Table 1. Demographic data for the Inuit and non-Inuit participants.
For lung function the z-score results are shown in . It can be seen that the mean FVC and FEV1 z-scores for the Inuit using GLI with recorded height were significantly above predicted (0.81 ± 1.20 and 0.53 ± 1.36, respectively, p < 0.0001), whereas for those of European ancestry this was not the case (0.12 ± 0.91 and 0.15 ± 1.17, respectively, p = 0.5). When using height modified for SHR, the mean change in Inuit FEV1 z-score was −0.65 (range −1.22 to −0.20) and the mean Inuit FEV1 z-score was then less than that of the non-Inuit but was not significantly different from zero (−0.12 ± 1.24, p = 0.08). The mean change in zFVC by modifying height was −0.71 (range −1.19 to −0.24) but the mean FVC z-score remained slightly, but not significantly, above predicted (0.10 ± 1.10, p = 0.10) matching that of the Europeans (0.12 ± 0.91). shows the histograms for FEV1 and FVC for GLI with and without the height modification. Using a modified height for deriving z-scores led to data that were closer to a Gaussian distribution with better centring on a mean of zero (panels C&D). The same histograms for FEV1/FVC are shown in . shows for the Inuit that there was no correlation between age and FEV1 z-score using modified height (r = 0.07) which was also true for FVC z-score (not shown, r = −0.04).
Figure 1. Histograms of the z-scores for FEV1 and FVC for the 351 people of Inuit descent calculated by GLI using recorded height (panels A & C) and with height modified for SHR (panels B & D).
Figure 2. Histograms of the z-scores for FEV1/FVC for the 351 people of Inuit descent calculated by GLI using recorded height (panel A) and when using height modified for SHR (panel B).
Figure 3. Plot of GLI FEV1 z-scores for the 351 Inuit participants using modified height against age.
Table 2. Table of z-score values for FEV1, FVC and FEV1/FVC for the 351 Inuit with recorded height and height modified for SHR and the 29 non-Inuit participants.
The mean FEV1/FVC z-score for the Inuit was significantly lower than that for those who were not Inuit (−0.45 ± 0.96 and −0.01 ± 1.04, respectively, p < 0.03), which may reflect the higher proportion of smokers amongst the Inuit. Using modified height changed the mean FEV1/FVC z-score by only 0.06 (range 0.01 to 0.12) to −0.39 ± 0.99. The proportion of participants with FEV1/FVC below the lower limit of normal (LLN) using modified height was 10.0% for the Inuit (n = 35) and 3.5% (n = 1) for the non-Inuit participants, but this difference was not statistically significant due to small sample size (p = 0.34, Fisher’s exact test).
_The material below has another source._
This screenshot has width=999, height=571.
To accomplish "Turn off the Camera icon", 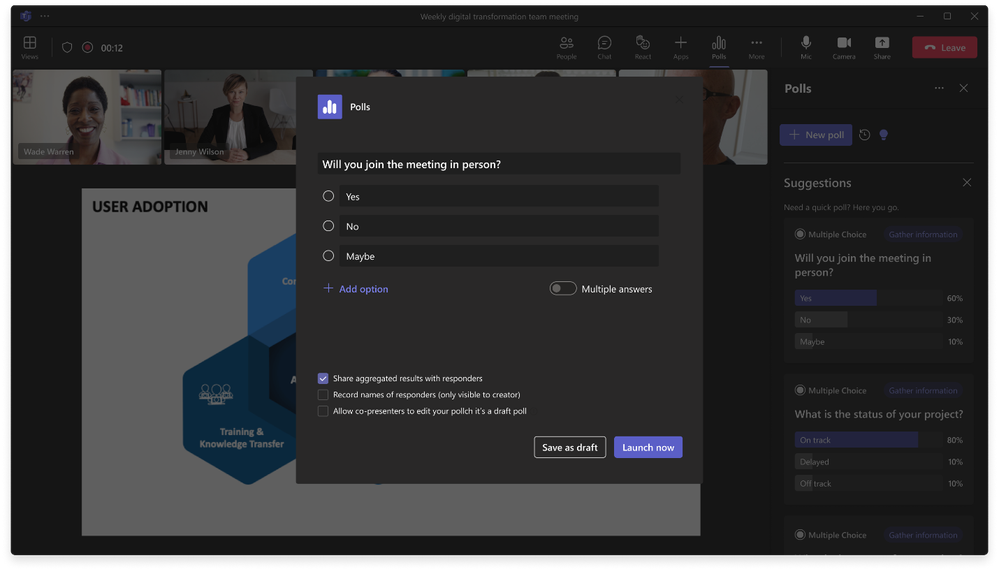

The mean z-scores for FEV1, FVC and FEV1/FVC for the 8.7% of the participants with physician diagnosed asthma are shown in and were lower than that found for those without asthma, both with and without the height modification for predicting lung function, but the differences were not significant.
Table 3. Mean (SD) z-scores for spirometric indices in the 33 participants with physician diagnosed asthma and the 347 non-asthmatics, together with the mean difference (95% confidence limits) between those with asthma and non-asthma.
Discussion
We have confirmed that using GLI prediction equations and recorded height for our Inuit participants gave predicted values that were too low, making it appear as if the Inuit have supra-normal lung function [Citation4,Citation5]. We have shown that by modifying the recorded height for the known differences in SHR between European and the Inuit this discrepancy is removed. Diagnosing or assessing the severity of pulmonary conditions in the Inuit would be compromised by using recorded height and GLI equations and our suggested height modification removes this problem. For our Inuit participants, the FEV1/FVC was significantly below predicted with and without the height modification, whereas the FEV1/FVC for those of European or other ancestry was not significantly different from predicted. This may be due to the much higher smoking rates among the Inuit in our study compared to those of European or other ancestry. The effect of height modification in FEV1/FVC z-score for the Inuit was very small and is in keeping with the findings of others that ancestry has a much lesser effect on FEV1/FVC compared to that for FEV1 and FVC [Citation3].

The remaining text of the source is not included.